◆ Zadania i ćwiczenia
A) W jakiej okolicy, według tekstu o bokserze Tysonie, znaleziono psa?
B) Przedstaw w formie zwięzłej listy akapit z tekstu o bokserze Tysonie zaczynający się od słów „Tyson jest przystojnym bokserem”, zachowując jego główne informacje.
C) Streść tekst o bokserze Tysonie w dwóch zdaniach.
+++ Fragment tekstu
04.06.2016
Kilka dni temu dostaliśmy prośbę o pomoc dla boksera. "Tyson został znaleziony w okolicach Piotrkowic i trafił do lecznicy, chipa brak, widziano jak wyrzucano go z samochodu..."
Bokser przeszedł pod naszą opiekę. Bardzo dziękujemy Marzenie, Anecie, Robertowi, Gosi i Piotrkowi za pomoc :)
Relacja Piotrka:
"Tyson jest przystojnym bokserem. Na nasze oko ma ok. 5 lat. Jest jednym z większych bokserów (dzieci na jego widok krzyczą "mały konik"), ma dumną postawę psa wystawowego, troszkę ciągnie na spacerze, ale to z radości, wszystko go interesuje, jest bardzo pozytywnym psem! Widać, że żył w miescie i nie boi się otaczających dźwięków, podczas spaceru był grzeczny mijając psy, jednak nie spuszczaliśmy go ze smyczy i z oka (nie dawaliśmy się obwąchiwać do woli, tzw. szybkie dzień dobry na bezpieczną odległość). To typ całuśny - rozdaje buziaki i lubi byc klepany po pupce. W Klinice był bardzo grzeczny, dał sie obejrzeć i dokładnie zbadać. Rozumie komendę siad i siada bez kłopotu i kręcenia nosem. PS. Widać, że kastracja nie zrobiła na nim wrażenia :)"
Tyson jest po zabiegu kastracji, został też zaczipowany.
Relacja Germaine:
"Poszliśmy z Tysonem na spacer, bokser jest potężny, ale ładnie chodzi na smyczy. Pięknie pozuje do zdjęć, jak pies wystawowy. Na spacerze był wszystkim zainteresowany, zobaczył dużego kudłatego psa i zachęcał do zabawy. Do ludzi żadnej agresji, chce się z każdym witać."
Tyson pojechał wczoraj do domu tymczasowego do Bydgoszczy. Kolczatka po właścicielu została wspomnieniem, bokser w domu tymczasowym dostał szelki.
Relacja Germaine:
"W Niedzielę odwiedziliśmy Tysona, wyszliśmy na spacer. Bokser był bardzo zainteresowany Daisy, z którą tego dnia byliśmy na badaniu USG jamy brzusznej. Daisy niestety była sparaliżowana strachem i nie chciała się witać z przystojniakiem. Tyson zachęcał ją do zabawy, szczekał, bez skutku..."
++++++
+++ Zawartość zbioru
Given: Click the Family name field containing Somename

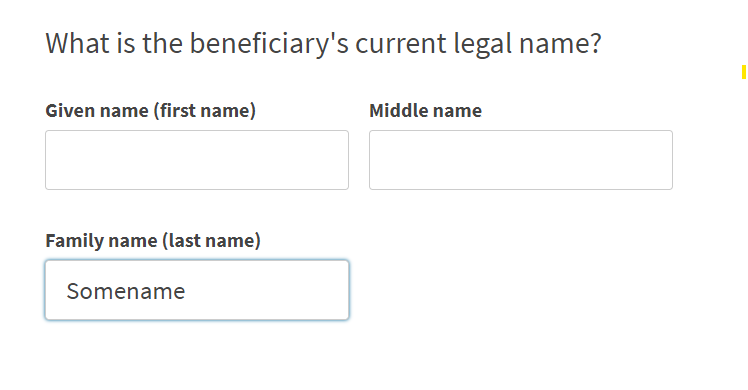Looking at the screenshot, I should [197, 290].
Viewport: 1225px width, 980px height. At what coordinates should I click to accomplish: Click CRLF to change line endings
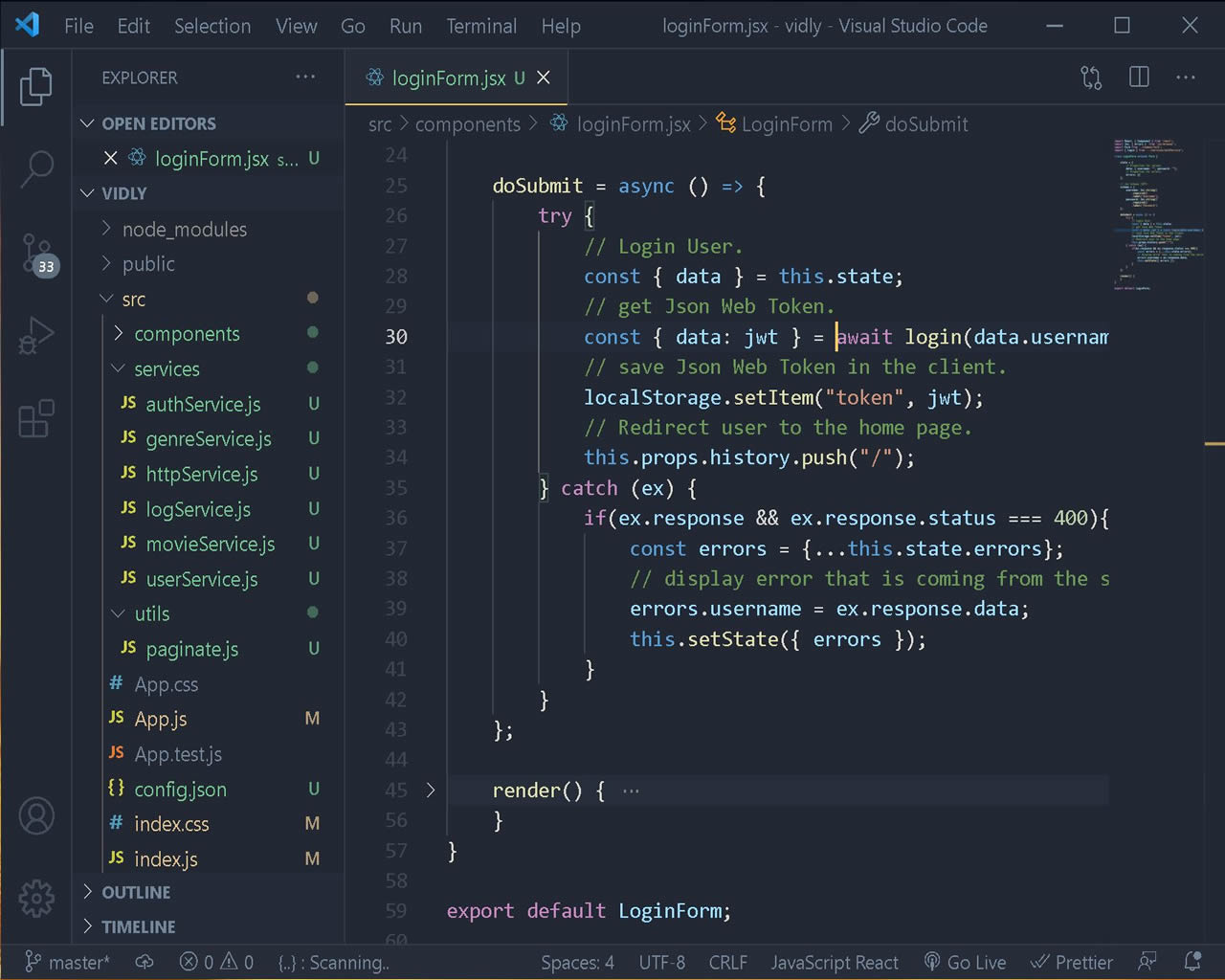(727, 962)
++++++
◆ Wyniki ćwiczenia
A) W okolicach Piotrkowic.

B)
- Tyson to przystojny bokser, na oko około pięcioletni.
- Jest jednym z większych bokserów; dzieci na jego widok krzyczą „mały konik”.
- Ma dumną postawę psa wystawowego.
- Na spacerze trochę ciągnie z radości, wszystko go interesuje, jest bardzo pozytywnym psem.
- Żył w mieście i nie boi się otaczających dźwięków.
- Grzecznie mijał psy, ale nie spuszczano go ze smyczy ani z oka.
- Jest całuśny i lubi być klepany po pupce.
- W Klinice był grzeczny i dał się dokładnie zbadać.
- Bez kłopotu wykonuje komendę „siad”.
- Kastracja nie zrobiła na nim wrażenia.

C) Bokser Tyson, znaleziony bez chipa w okolicach Piotrkowic, przeszedł pod opiekę, został wykastrowany i zaczipowany, a opiekunowie opisują go jako psa pozytywnego, ciekawego wszystkiego i bez agresji wobec ludzi. Następnie pojechał do domu tymczasowego w Bydgoszczy, gdzie kolczatkę po właścicielu zastąpiły szelki.